------ Raw records
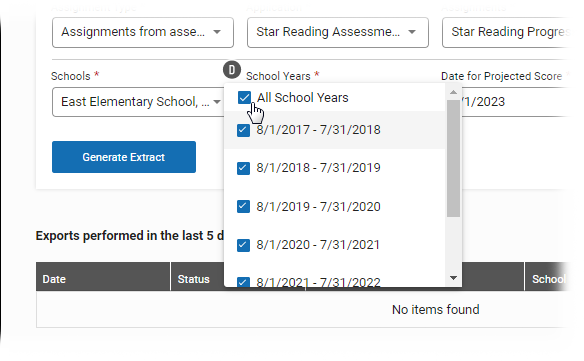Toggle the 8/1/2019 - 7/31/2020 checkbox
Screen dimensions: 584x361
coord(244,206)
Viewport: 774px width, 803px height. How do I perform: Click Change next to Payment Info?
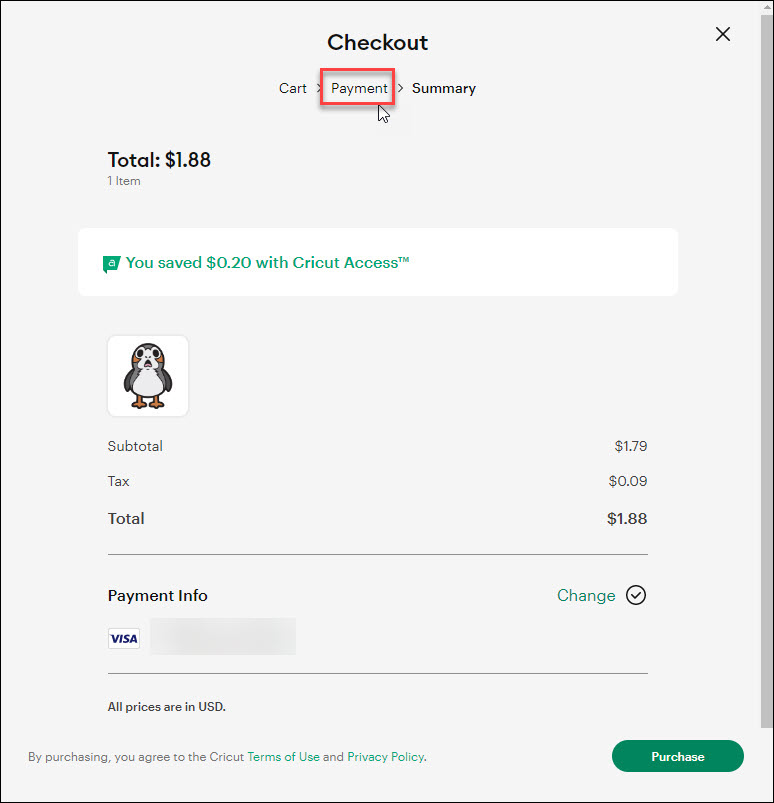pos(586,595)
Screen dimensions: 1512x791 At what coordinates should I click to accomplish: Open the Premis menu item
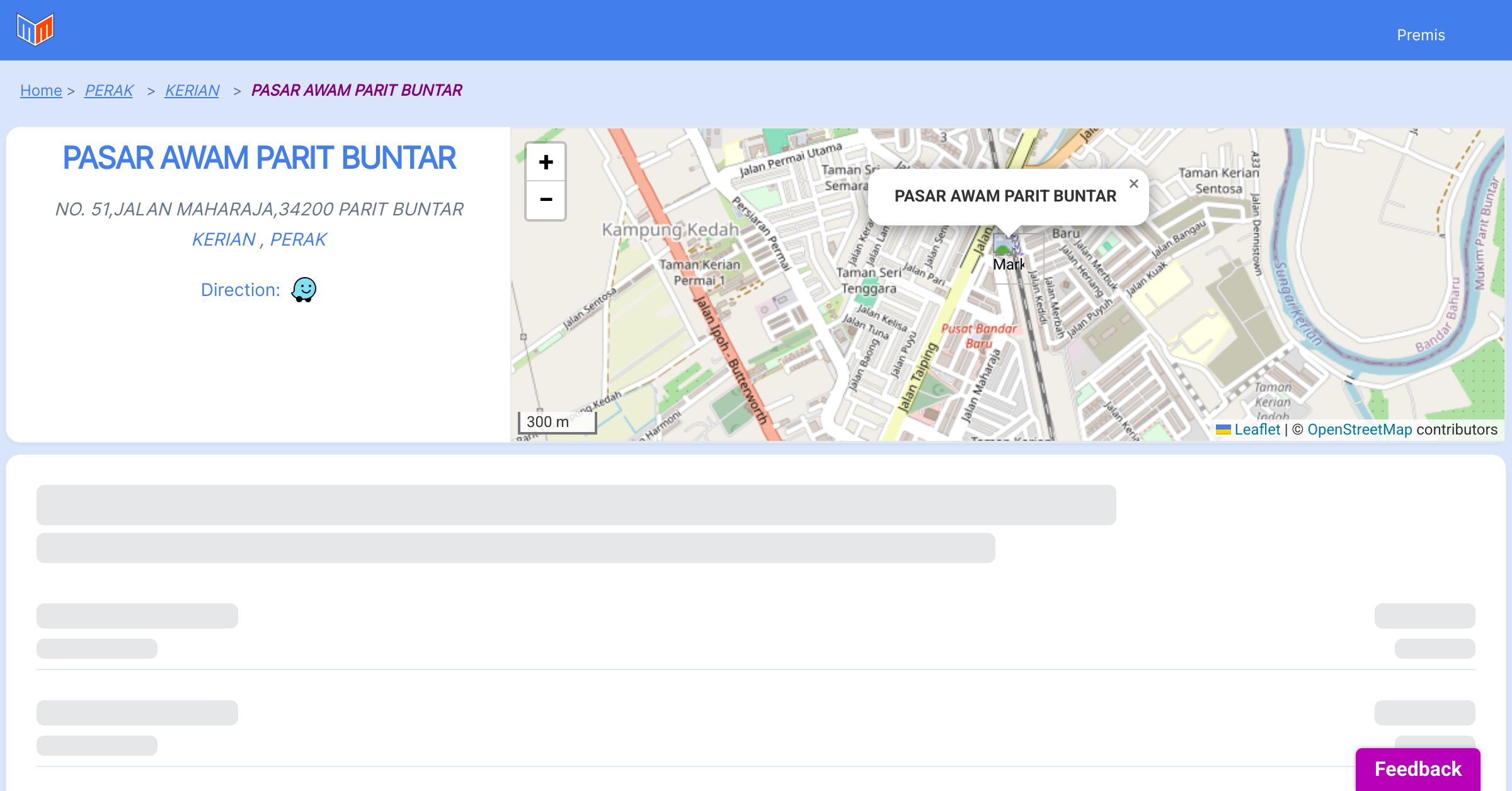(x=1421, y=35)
------------
=== Work to do ===
Reproduce the listing above line for line, with every character unchanged, and omit the pictures.

=== Result of this exercise ===
Toggle the 8/1/2019 - 7/31/2020 checkbox
Screen dimensions: 584x361
coord(244,206)
Viewport: 774px width, 803px height. How do I perform: Click Change next to Payment Info?
pos(586,595)
Screen dimensions: 1512x791 At what coordinates should I click to accomplish: Open the Premis menu item
(x=1421, y=35)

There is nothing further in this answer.